Reenie realised that she had seen something that she wasn’t meant to see, and her eyes snapped back to the supervisor. ‘You go to the cages and fetch a box of the foils and put them on her right. Then you go back to the cages and fetch a box of cellophanes and put that behind the foils, before you pick up the tub on her left that she has filled and add it to the pile on the pallet nearest you at the edge of the room.’ The young supervisor was about to use that trick again of stressing every word with a pause in between, Reenie could tell. ‘When you place that tub on the pallet you must pull up the flaps at the side of the tub,’ the supervisor picked up a tub and demonstrated in a manner as exaggerated as her voice. ‘You must fold them over, like so, and then you must make sure that they overlap, like so. Does anyone not understand?’
‘No, Miss.’ All the new girls sang together.
Reenie dared to raise her hand, ‘Please, Miss?’
‘What don’t you understand?’ The young supervisor was abrupt, but not unkind as she frowned on Reenie.
‘Why don’t the girls pick up two boxes at a time to go faster?’ Reenie mimed the action that she had seen with her fingers.

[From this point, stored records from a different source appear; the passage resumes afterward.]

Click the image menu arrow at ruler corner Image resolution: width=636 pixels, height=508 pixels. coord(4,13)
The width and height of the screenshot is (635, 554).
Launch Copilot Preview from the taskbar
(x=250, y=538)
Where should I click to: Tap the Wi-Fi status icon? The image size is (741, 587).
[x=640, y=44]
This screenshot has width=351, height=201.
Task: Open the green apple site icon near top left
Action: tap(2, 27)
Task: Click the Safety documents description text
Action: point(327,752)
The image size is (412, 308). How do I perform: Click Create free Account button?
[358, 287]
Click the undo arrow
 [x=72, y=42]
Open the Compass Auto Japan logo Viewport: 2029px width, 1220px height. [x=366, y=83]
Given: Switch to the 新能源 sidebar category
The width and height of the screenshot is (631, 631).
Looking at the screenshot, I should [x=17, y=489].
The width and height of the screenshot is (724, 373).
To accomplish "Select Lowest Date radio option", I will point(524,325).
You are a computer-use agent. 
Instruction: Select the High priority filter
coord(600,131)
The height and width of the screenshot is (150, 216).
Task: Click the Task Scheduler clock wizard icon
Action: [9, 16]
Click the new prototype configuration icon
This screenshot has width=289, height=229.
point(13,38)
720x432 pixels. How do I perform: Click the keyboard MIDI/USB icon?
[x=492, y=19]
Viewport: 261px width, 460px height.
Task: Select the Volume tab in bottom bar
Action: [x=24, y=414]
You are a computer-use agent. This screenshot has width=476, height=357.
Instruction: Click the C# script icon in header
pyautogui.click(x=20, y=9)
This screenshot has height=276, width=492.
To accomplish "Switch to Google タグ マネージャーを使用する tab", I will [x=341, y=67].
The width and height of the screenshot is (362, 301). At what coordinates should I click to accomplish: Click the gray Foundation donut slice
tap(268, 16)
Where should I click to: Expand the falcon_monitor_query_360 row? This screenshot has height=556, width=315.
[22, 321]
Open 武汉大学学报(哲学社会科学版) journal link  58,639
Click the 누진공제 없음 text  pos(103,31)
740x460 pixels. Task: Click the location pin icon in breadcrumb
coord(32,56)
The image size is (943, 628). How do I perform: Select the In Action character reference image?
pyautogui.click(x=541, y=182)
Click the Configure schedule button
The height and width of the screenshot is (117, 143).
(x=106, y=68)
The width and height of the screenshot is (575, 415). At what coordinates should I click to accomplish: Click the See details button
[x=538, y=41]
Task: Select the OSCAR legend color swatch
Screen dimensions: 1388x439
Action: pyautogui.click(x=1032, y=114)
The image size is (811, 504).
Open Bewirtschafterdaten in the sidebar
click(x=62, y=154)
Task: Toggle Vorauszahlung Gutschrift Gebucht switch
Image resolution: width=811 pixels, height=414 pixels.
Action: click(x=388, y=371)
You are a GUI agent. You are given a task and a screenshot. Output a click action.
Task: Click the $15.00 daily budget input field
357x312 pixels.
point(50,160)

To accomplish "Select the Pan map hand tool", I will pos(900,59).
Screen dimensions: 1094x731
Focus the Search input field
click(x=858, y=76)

The young supervisor couldn’t suppress a laugh, ‘Well you’ll go far. What’s your name, love?’
‘Reenie Calder.’ Reenie wasn’t quite sure what she’d said to amuse, but she thought she regretted saying it.
‘Well, Reenie Calder, if you can carry more than one box at a time, and keep it up for a whole shift, and do it every shift for two weeks, I’ll double your wages. For every day that you can do the work of two girls, I’ll give you the pay of two girls. But don’t get your hopes up, love, you’ll have your work enough cut out for you keeping up with one job, let alone two.’
One or two of Reenie’s classmates had looked excited at the promise of double pay, but most of the girls had smirked at Reenie’s mistake. These were girls whose brothers and sisters and fathers already worked in the factory and who knew how hard it was to keep up the speed of everyone else, let alone double it. Reenie was a little embarrassed, but she was also privately sceptical; if she could manage her father and a horse at the same time, and if she got in enough practice to strengthen her hands, she thought she stood a fair chance at making good speed. Little did Reenie realise then that her speed would get her into more trouble than she could handle on her own.